> _DIRECTIVE_
Put the listing into a Markdown table with two columns, Row and Entry, where Entry holds each line and Row numbers the lines in order. Begin with the line that contains "Gift NTS Supporters (267, 633)", continue through the last line of the listing, and skip any blank lines.

> _MATERIALS PROVIDED_

----

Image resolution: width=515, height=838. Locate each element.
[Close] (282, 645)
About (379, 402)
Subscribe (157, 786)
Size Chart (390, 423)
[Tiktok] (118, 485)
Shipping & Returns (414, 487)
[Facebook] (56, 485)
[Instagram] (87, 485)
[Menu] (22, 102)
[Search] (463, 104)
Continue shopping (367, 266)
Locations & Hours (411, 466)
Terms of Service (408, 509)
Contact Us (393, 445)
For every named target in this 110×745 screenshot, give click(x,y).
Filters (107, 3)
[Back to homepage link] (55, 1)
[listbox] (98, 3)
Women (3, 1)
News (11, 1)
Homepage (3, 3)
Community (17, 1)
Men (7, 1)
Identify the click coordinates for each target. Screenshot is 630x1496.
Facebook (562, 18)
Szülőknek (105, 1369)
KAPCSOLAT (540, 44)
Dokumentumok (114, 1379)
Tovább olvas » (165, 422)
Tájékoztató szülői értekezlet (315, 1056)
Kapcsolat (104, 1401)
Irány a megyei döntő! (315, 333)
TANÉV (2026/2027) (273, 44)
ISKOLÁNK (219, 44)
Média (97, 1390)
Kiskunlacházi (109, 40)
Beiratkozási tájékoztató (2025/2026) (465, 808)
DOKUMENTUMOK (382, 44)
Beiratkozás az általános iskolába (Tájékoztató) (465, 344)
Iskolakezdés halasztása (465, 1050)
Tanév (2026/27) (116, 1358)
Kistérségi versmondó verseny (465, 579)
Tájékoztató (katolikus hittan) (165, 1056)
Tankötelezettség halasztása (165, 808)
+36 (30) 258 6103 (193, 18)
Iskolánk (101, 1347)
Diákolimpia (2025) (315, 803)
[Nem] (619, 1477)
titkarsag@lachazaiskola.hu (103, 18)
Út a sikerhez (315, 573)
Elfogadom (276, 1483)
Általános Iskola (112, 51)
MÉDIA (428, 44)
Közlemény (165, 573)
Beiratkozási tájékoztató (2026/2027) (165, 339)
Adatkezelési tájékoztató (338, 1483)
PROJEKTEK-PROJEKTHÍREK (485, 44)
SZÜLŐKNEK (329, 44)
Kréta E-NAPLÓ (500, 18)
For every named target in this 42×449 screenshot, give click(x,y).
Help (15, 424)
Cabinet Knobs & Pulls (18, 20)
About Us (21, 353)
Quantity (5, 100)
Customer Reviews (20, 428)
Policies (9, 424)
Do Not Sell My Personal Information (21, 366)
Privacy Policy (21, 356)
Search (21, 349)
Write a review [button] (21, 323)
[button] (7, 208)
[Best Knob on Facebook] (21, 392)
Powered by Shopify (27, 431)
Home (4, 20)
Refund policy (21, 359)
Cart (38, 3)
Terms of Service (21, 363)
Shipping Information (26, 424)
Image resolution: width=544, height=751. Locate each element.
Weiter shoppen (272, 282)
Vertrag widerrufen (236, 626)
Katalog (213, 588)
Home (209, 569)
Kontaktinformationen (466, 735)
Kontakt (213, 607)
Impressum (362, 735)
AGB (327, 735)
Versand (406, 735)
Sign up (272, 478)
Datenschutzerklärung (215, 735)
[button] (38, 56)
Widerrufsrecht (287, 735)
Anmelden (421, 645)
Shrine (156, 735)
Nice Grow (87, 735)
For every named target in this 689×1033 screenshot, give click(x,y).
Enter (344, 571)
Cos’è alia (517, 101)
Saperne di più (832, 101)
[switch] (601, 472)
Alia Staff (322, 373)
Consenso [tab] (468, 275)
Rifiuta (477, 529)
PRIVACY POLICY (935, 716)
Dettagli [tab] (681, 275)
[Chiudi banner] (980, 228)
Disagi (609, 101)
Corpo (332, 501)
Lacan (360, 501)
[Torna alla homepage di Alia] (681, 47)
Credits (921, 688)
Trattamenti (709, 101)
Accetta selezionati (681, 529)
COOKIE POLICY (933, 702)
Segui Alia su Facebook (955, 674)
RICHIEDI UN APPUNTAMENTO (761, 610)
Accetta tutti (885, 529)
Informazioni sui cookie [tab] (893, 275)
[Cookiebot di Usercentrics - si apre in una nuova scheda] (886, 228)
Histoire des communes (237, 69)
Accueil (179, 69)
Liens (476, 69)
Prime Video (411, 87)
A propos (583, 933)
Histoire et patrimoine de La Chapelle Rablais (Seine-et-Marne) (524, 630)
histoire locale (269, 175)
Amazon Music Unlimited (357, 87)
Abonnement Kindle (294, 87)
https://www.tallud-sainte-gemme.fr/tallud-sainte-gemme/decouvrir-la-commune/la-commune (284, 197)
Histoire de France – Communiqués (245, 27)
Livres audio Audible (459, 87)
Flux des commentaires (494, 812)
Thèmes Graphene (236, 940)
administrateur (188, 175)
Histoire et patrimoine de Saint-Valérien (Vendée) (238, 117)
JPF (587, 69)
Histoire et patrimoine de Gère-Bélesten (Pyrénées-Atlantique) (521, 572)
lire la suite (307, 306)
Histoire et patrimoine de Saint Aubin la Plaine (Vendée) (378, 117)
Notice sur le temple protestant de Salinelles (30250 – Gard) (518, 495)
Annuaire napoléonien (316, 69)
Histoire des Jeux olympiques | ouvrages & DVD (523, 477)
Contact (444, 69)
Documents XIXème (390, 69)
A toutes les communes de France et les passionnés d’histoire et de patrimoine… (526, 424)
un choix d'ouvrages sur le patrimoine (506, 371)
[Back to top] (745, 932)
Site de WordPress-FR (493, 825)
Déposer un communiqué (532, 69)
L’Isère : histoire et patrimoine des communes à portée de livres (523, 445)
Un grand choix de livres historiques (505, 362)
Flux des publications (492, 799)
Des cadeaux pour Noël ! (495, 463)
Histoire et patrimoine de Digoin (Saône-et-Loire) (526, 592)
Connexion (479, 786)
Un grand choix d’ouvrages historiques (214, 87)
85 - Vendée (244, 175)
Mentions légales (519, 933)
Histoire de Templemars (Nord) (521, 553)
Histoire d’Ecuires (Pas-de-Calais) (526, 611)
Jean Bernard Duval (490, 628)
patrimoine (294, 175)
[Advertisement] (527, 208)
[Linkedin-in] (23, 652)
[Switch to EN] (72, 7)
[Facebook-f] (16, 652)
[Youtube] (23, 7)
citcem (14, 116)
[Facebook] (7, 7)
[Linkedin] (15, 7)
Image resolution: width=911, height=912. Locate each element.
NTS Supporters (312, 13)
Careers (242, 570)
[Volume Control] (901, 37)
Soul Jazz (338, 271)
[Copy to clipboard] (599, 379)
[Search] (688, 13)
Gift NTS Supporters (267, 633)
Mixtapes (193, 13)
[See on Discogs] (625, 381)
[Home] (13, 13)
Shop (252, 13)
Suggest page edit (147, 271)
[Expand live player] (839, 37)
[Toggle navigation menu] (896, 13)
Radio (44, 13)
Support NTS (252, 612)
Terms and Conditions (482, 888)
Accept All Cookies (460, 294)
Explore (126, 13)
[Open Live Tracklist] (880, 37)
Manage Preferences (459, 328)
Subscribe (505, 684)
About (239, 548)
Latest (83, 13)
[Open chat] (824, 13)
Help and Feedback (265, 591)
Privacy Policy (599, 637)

----

> _FINAL ANSWER_
| Row | Entry |
|---|---|
| 1 | Gift NTS Supporters (267, 633) |
| 2 | Mixtapes (193, 13) |
| 3 | [See on Discogs] (625, 381) |
| 4 | [Home] (13, 13) |
| 5 | Shop (252, 13) |
| 6 | Suggest page edit (147, 271) |
| 7 | [Expand live player] (839, 37) |
| 8 | [Toggle navigation menu] (896, 13) |
| 9 | Radio (44, 13) |
| 10 | Support NTS (252, 612) |
| 11 | Terms and Conditions (482, 888) |
| 12 | Accept All Cookies (460, 294) |
| 13 | Explore (126, 13) |
| 14 | [Open Live Tracklist] (880, 37) |
| 15 | Manage Preferences (459, 328) |
| 16 | Subscribe (505, 684) |
| 17 | About (239, 548) |
| 18 | Latest (83, 13) |
| 19 | [Open chat] (824, 13) |
| 20 | Help and Feedback (265, 591) |
| 21 | Privacy Policy (599, 637) |